There are several ways to define a predicate over a type A:
- By combining existing predicates (for example, equality) by means of logical connectives. For example, isEven can be defined as \lam n => \Sigma (k : Nat) (n = 2 * k).
- By recursion, but only if A is a data type.
- By induction.
We now illustrate all these ways in case of the predicate <= for natural numbers.
-- Definition of <= via equality.
\func LessOrEq''' (n m : Nat) => \Sigma (k : Nat) (k + n = m)
-- Recursive definition of <=.
\func lessOrEq (n m : Nat) : \Type
| 0, _ => Unit
| suc _, 0 => Empty
| suc n, suc m => lessOrEq n m
-- First inductive definition of <=.
\data LessOrEq (n m : Nat) \with
| 0, m => z<=n
| suc n, suc m => s<=s (LessOrEq n m)
\func test11 : LessOrEq 0 100 => z<=n
\func test12 : LessOrEq 3 67 => s<=s (s<=s (s<=s z<=n))
-- Of course, there is no proof of 1 <= 0.
-- \func test10 : LessOrEq 1 0 => ...
-- Second inductive definition of <=.
-- This is a modification of the first inductive definition,
-- where we avoid constructor patterns.
\data LessOrEq' (n m : Nat)
| z<=n' (n = 0)
| s<=s' {n' m' : Nat} (n = suc n') (m = suc m') (LessOrEq' n' m')There are usually many ways to choose constructors for inductive definitions.
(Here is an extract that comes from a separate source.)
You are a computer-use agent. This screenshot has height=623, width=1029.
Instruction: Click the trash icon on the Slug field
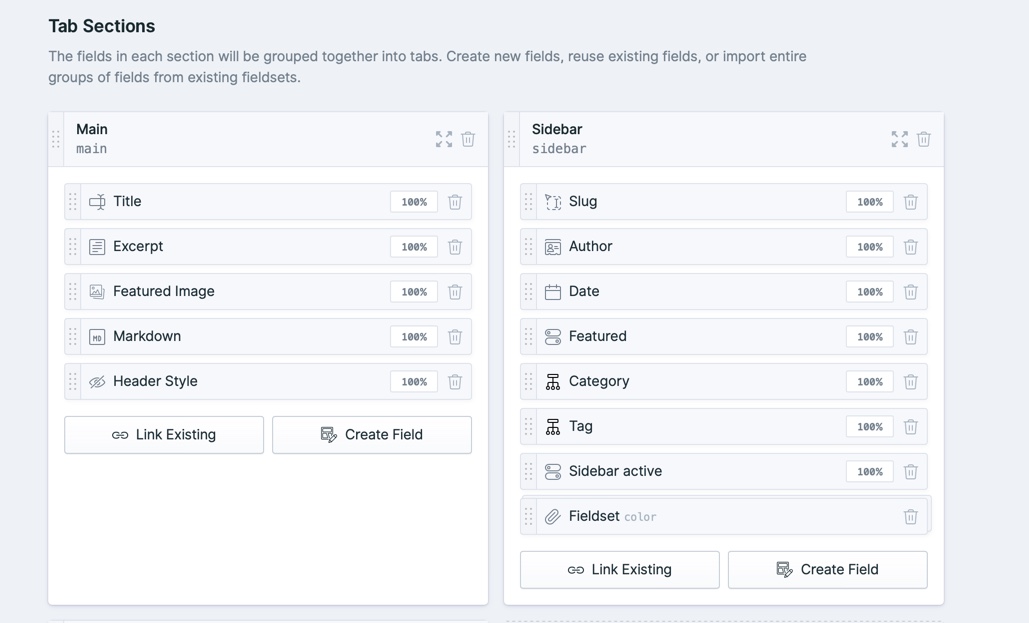point(910,202)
To define a predicate inductively, we need to come up with a set of axioms that characterize the predicate.
For example, for LessOrEq we chose two axioms: 1) 0 <= m for all m, 2) if n <= m, then suc n <= suc m for all n, m. Every inequality can be derived from these axioms. But this is not the only way to characterize LessOrEq. For example, we could use the following two axioms: 1) n <= n for all n, 2) if n <= m, then n <= suc m for all n, m:
-- Third inductive definition of <=.
\data LessOrEq'' (n m : Nat) \elim m
| suc m => <=-step (LessOrEq'' n m)
| m => <=-refl (n = m)Exercise 3: Prove that all definitions of <= given above are equivalent.
Exercise 4: Define the membership predicate In for lists.
Exercise 5: Define reflexive and transitive closure of a relation. That is ReflTransClosure R – is the minimal reflexive and transitive relation containing R.
Exercise 6: Prove that if R is already reflexive and transitive then ReflTransClosure R is equivalent to R.
Exercise 7: Define the predicate xs <= ys for lists, which says “the list xs is a sublist of ys”.
Exercise 8: Prove that filter xs <= xs for any list xs.